"Passagem de Ano"
Antigamente, dizem os jornais de então, havia festa rija de Ano Novo em Famalicão. Era na Associação Comercial e o evento – para utilizar termos de agora – envolvia casacas e vestidos de noite, jantar e ceia requintadíssimos e muita gente, os mais importantes cá do burgo e número avultado de – cito – advogados e médicos vindos do Porto. Um acontecimento digno de crónicas pormenorizadas, exclamativas, reverentes e atentas. Em papel bastamente adjectivado, quase cor-de-rosa mas, para infelicidade nossa, desprovido de fotografias.
Por isso nos resta apenas a imaginação, querendo reconstituir, rebobinar, esses bailes em que se dançava valsa, tango e o foxtrot. Com os advogados e médicos vindos do Porto à compita com os cavalheiros famalicenses, num cenário onde decerto não faltariam damas fascinantes faiscando as suas jóias nos salões. Na Associação Comercial, isto é, no casarão de azulejos amarelos que pertenceu ao Barão de Joane e actualmente abriga o Millenium-bcp. Não haver por ali dois ou três parzitos de fantasmas, ainda de colarinho engomado ou decote atrevido, enchendo o Tempo com o seu hábil passado no foxtrot!... Para, ao menos, a gente aprender como é…

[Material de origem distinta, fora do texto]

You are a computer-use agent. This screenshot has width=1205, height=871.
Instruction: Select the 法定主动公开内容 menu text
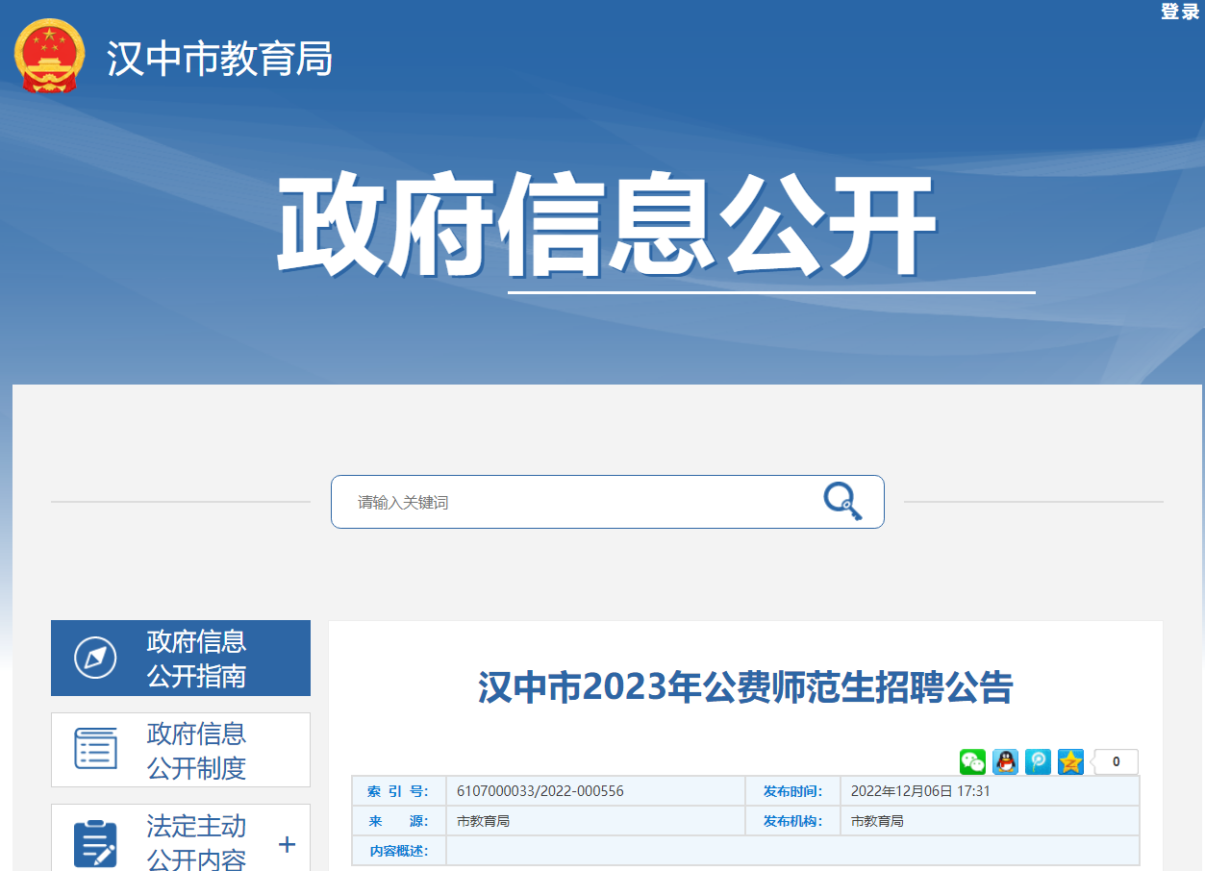click(196, 843)
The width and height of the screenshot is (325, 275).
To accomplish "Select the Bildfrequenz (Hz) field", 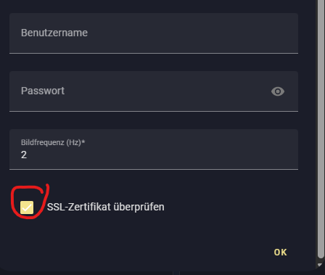I will click(x=154, y=149).
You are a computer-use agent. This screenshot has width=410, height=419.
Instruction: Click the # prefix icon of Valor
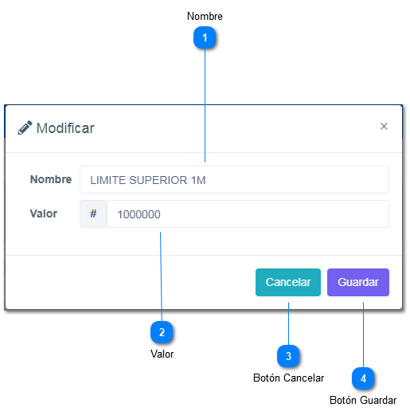pos(93,213)
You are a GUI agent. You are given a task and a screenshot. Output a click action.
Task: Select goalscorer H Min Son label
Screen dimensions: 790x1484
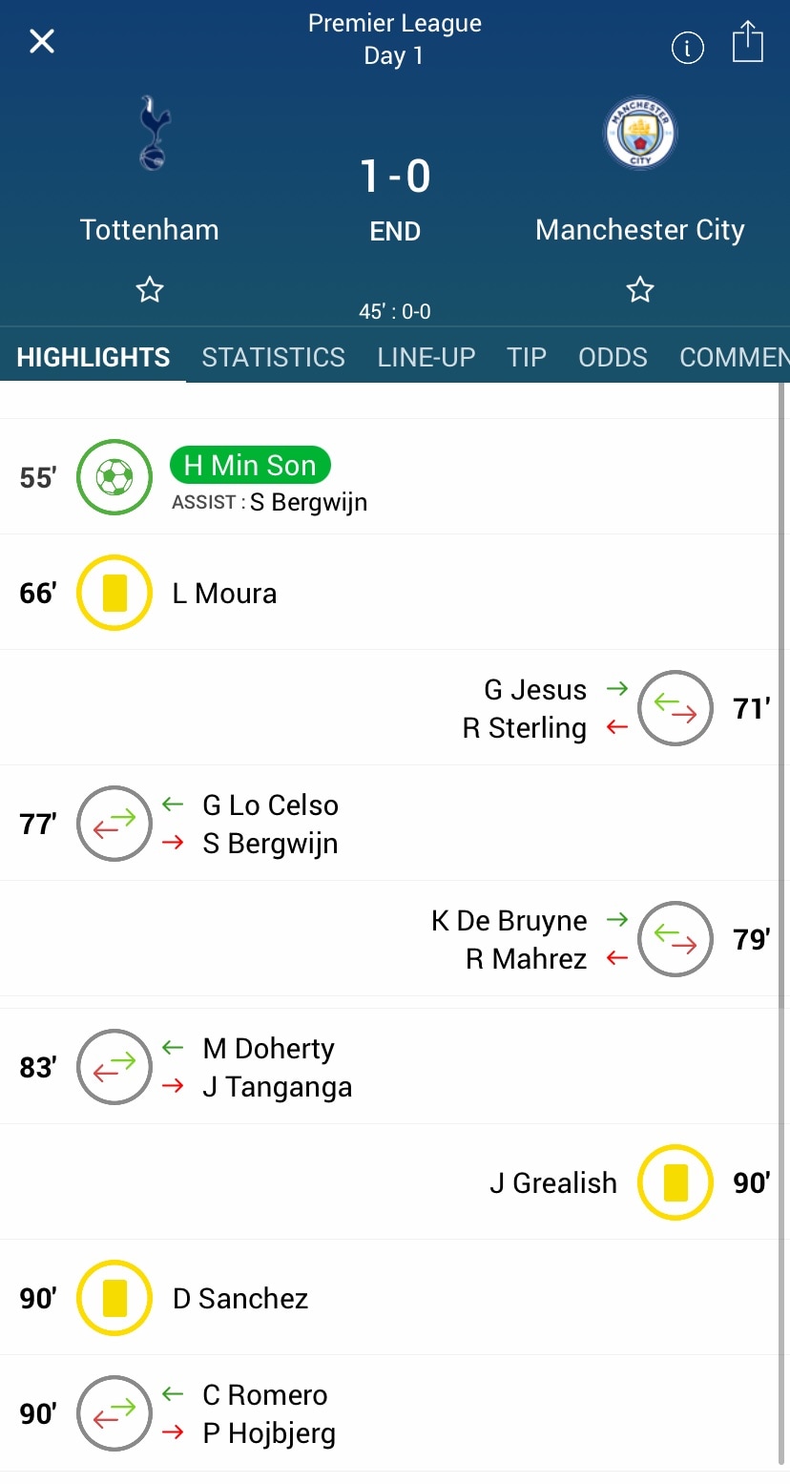coord(250,465)
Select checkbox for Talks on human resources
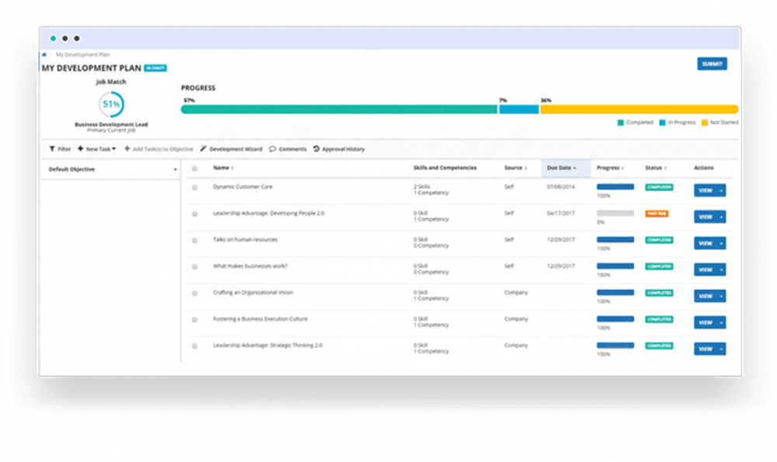Viewport: 777px width, 462px height. coord(195,240)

Não aproveito a deixa para voltar ao triste “caso Garantia” – uma causa por que me bato – tão a jeito de tanta coisa, e sem qualquer necessidade agora de importar advogados e médicos do Porto. Mas aquilo é espaço para muito, até para uns bailaricos assim foxtroteados. Para algo diferente dos reveillons costumeiros, sem originalidade alguma, de cone enfiado nas cabeças e gaita estica-encolhe nas bocas, mais o inevitável espumante goelas abaixo, tudo a preços pouco – digamos assim – competitivos. Mas necessários à remuneração do parodiante especialmente convidado para animar o espírito das gentes essa derradeira noite.
A festa fazia-se cá. Evidentemente, sem bagunça e com foxtrot. Ou, vá lá, com o twist ou mesmo o disco-sound. O revivalismo é de demonstrados resultados positivos nestas ocasiões.
Enquanto não, a lareira entre os nossos serve muito bem, em vagares para toda a preguiça derreter ao lume. Aí pela meia-noite, uma troca de beijos – que significa sempre uma promessa a honrar – e um brinde com algumas uvas passas. O despertar da conversa, o copito de branco, mais uma fatia de bolo-rei, um fugaz pensamento nos ausentes. Uma pontinha de saudade, outra de ansiedade em face do futuro. E depois a deita, que já cronometrámos mais um ano completo.
Pois seja o próximo proveitoso e com muita saúde para todos! É o meu sincero desejo. Até 2015!